One example of this problem was a program intended to improve literacy. “The government had no system of accountability to monitor performance other than the reports of its own administrators,” Rodríguez said. “When program administrators learned that it was more important to show loyalty to the regime than to effectively run the program, any incentives that they had to administer resources efficiently, from a social point of view, disappeared.”http://vivirlatino.com/i/2007/04/hugo-chavez_fidel-castro.jpg

In Brazil, where monetary benefits for families are linked not to political affiliation but to “actions like attendance in school, prenatal care and childhood vaccinations”, development policies have proved more effective:

Figures compiled last year by Rômulo Paes de Sousa of the Ministry of Social Development and Fight Against Hunger, covering the period from 1999 through 2004, painted a rosy picture: School attendance was up, while illiteracy was down. Life expectancy was up, but hospital visits were down. Employment was up, and child labor was down.

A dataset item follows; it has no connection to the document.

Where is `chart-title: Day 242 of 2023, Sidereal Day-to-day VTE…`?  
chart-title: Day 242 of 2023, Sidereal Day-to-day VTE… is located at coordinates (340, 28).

The lesson here? When politics and economics are wed, it appears that development policies may take a back seat to political allegiance and thus prove less effective. Evidently, the top-down command system in Venezuela, where access to benefits requires utter loyalty to the all-powerful Chavez, has proven to achieve less than noteworthy improvements in the main indicators of human development (such as infant mortality, literacy and life expectancy). On the other hand, Brazil’s market-based system, where monetary incentives lead results in citizens gaining access more a wider variety of efficiently run development programs, have proven relatively successful in actually alleviating poverty.